Excerpt to read section start

GitHub backs Alpha-Omega with fresh open source funds
GitHub has joined Anthropic, Amazon Web Services, Google, Microsoft and OpenAI in a USD $12.5 million funding commitment to the Linux Foundation's Alpha-Omega initiative. Major software suppliers are putting fresh money into programmes that address security risks in widely used open source projects.
Alpha-Omega, which operates within the Linux Foundation, focuses on improving the security of critical open source components. The new commitment connects backers with maintainers and emphasises bringing emerging AI-driven security approaches into day-to-day project workflows.
Alongside the industry pledge, GitHub outlined expanded investments for open source maintainers. These include additional funding and cloud credits through its Secure Open Source Fund, as well as planned updates to its security advisory and vulnerability reporting features.
Alpha-Omega funding
The Linux Foundation created Alpha-Omega to co-ordinate investment in open source security and prioritise work on projects that underpin modern software stacks. The initiative has supported efforts such as security audits and process improvements as the sector responds to a steady stream of high-profile vulnerabilities in common libraries.
GitHub positioned the new commitment as a way to broaden access to AI-related security practices within existing maintainer workflows, while advancing open source security programmes across the ecosystem. With the participating companies running some of the largest software development platforms and cloud services, open source supply chain security is a shared commercial and operational concern.

Excerpt to read section end
Dataset entries section start

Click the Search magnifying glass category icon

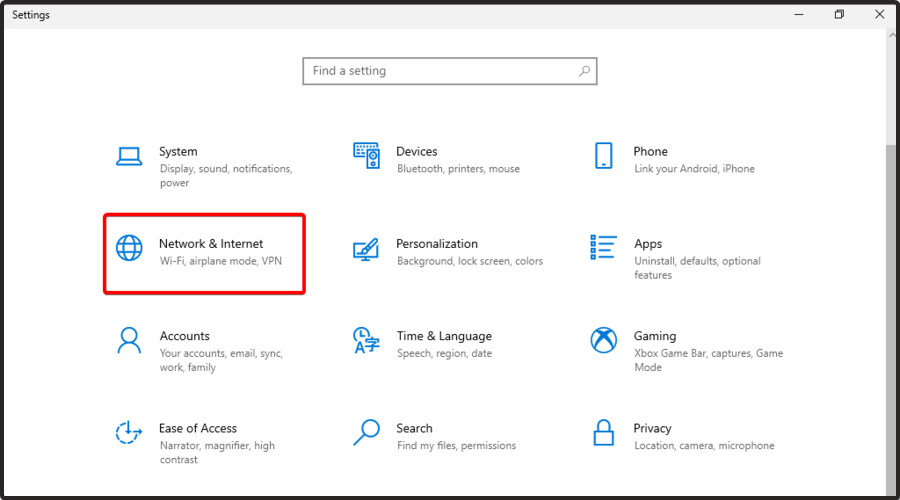pyautogui.click(x=366, y=433)
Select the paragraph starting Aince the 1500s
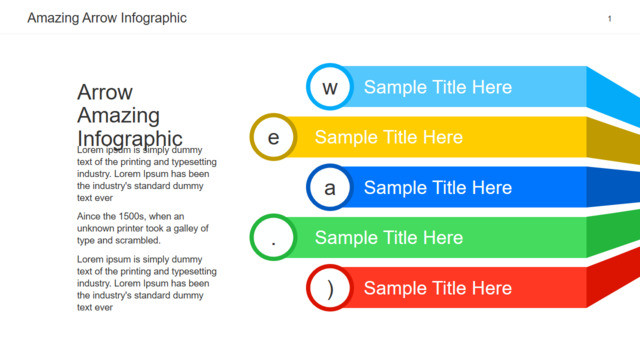Image resolution: width=640 pixels, height=360 pixels. (x=143, y=228)
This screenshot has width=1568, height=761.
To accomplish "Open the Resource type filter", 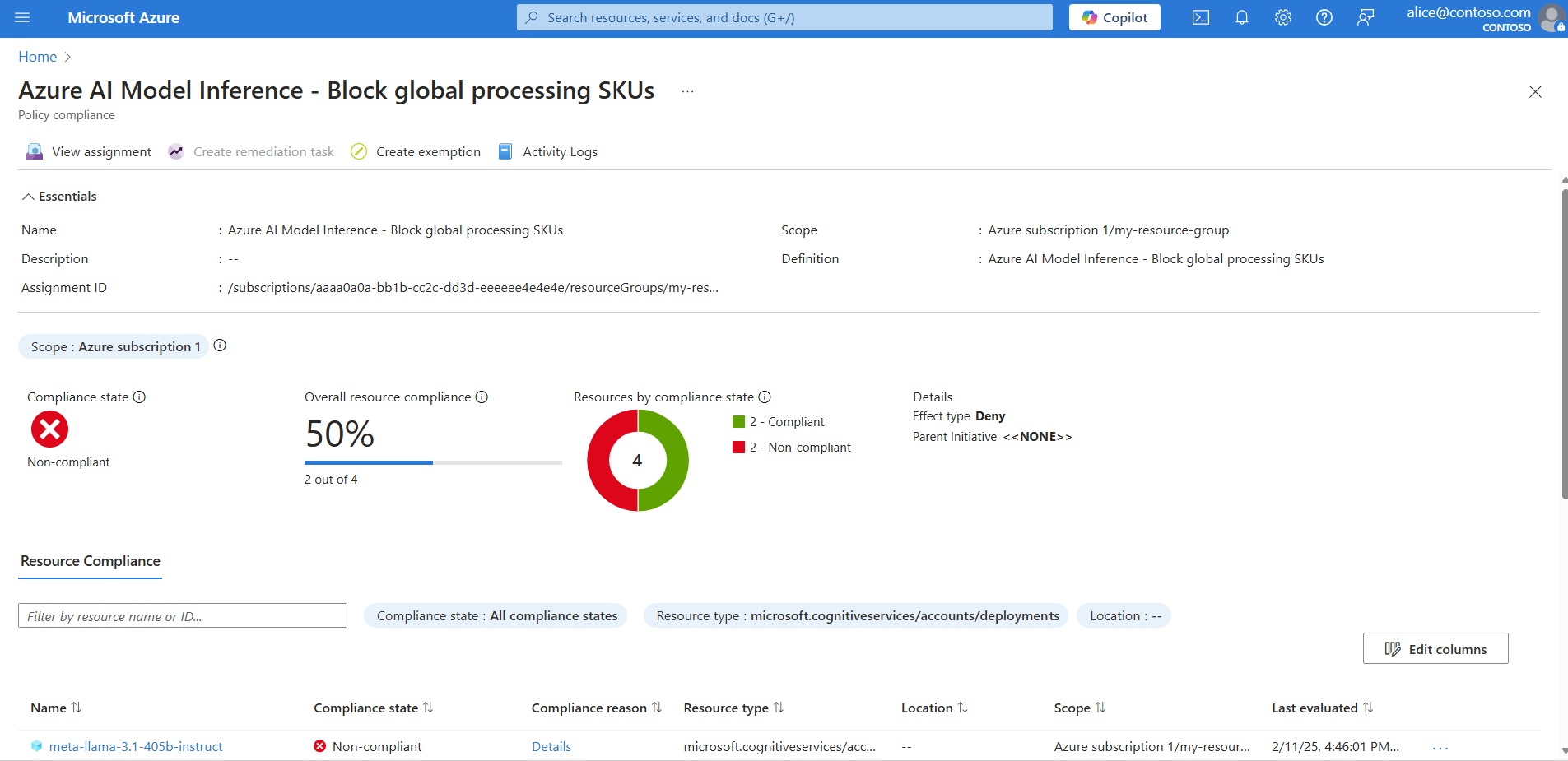I will click(x=857, y=615).
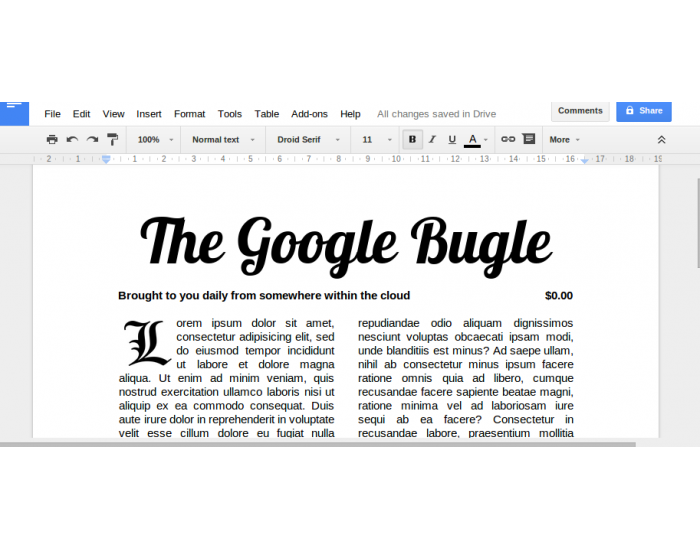Viewport: 700px width, 550px height.
Task: Toggle Bold formatting
Action: click(x=412, y=140)
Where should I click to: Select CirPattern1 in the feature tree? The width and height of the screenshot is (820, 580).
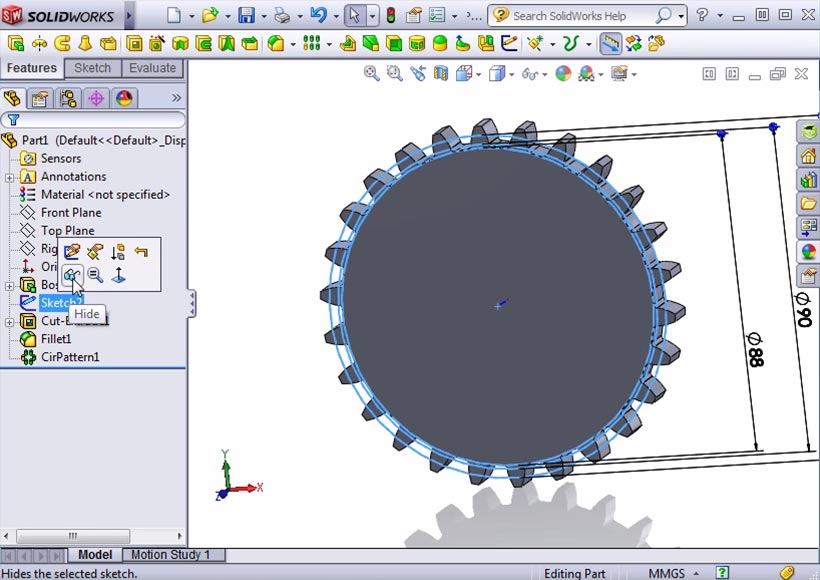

Dataset entries section end

**Task instructions**
A. According to the article on GitHub's backing of Alpha-Omega, why is open source supply chain security a shared commercial and operational concern for the participating companies? Answer in one to three sentences.
B. Answer these questions using the article on GitHub's backing of Alpha-Omega, marking each answer with its matching numeral.
(i) What is the total amount of the funding commitment to Alpha-Omega?
(ii) Within which organization does Alpha-Omega operate?
(iii) Besides additional funding, what does GitHub's Secure Open Source Fund offer maintainers?
C. Take the article on GitHub's backing of Alpha-Omega further, picking up right after its final sentence.

**Answers by item number**
A. It is a shared concern because the participating companies run some of the largest software development platforms and cloud services.

B.
(i) USD $12.5 million.
(ii) The Linux Foundation.
(iii) Cloud credits.

C.
Maintainer investments
GitHub's Secure Open Source Fund will add USD $5.5 million in Azure credits and funding. The package includes support for training and expertise, along with a community component, and adds new partners including Datadog, Open WebUI, Atlantic Council and OWASP.
GitHub Security Lab is also investing in the security advisory experience on GitHub and in Private Vulnerability Reporting. GitHub tied the work to the growing volume of security submissions maintainers receive and the challenge of handling low-quality reports.
These moves add to existing platform access programmes for maintainers. GitHub said more than 280,000 maintainers across hundreds of millions of public repositories are eligible for free access to core GitHub services, GitHub Copilot Pro, GitHub Actions and a set of security tools. These include code scanning and Autofix, secret scanning and push protection, and dependency alerts.
Security reporting load
Security reports into open source projects have increased in recent years, driven by wider use of automated scanning and the growth of bug bounty-style reporting. GitHub also pointed to a surge in automated pull requests and security reports with a low signal-to-noise ratio, linking the trend to maintainer burnout.
Private Vulnerability Reporting provides a structured channel for reporters to disclose issues directly to maintainers. Security advisories support documenting and distributing vulnerability information, including mitigations and patched versions. GitHub's planned changes aim to make both processes easier to manage at scale.
Fund outcomes
GitHub shared metrics from its Secure Open Source Fund to show the results it expects when funding and resources are tied to defined security outcomes. It said it has supported 138 projects, covering more than 200 maintainers across 38 countries.
GitHub also reported 191 new CVEs, the prevention of more than 250 new secrets from leaking, and the detection and resolution of more than 600 leaked secrets. It said the affected projects account for "billions of monthly downloads from alumni projects".
AI in security
GitHub argued that AI is increasing the speed and scale of vulnerability discovery for both defenders and attackers. It plans further investment in tools such as pull request controls and AI-assisted workflows for issue triage, pull request reviews, vulnerability identification and remediation.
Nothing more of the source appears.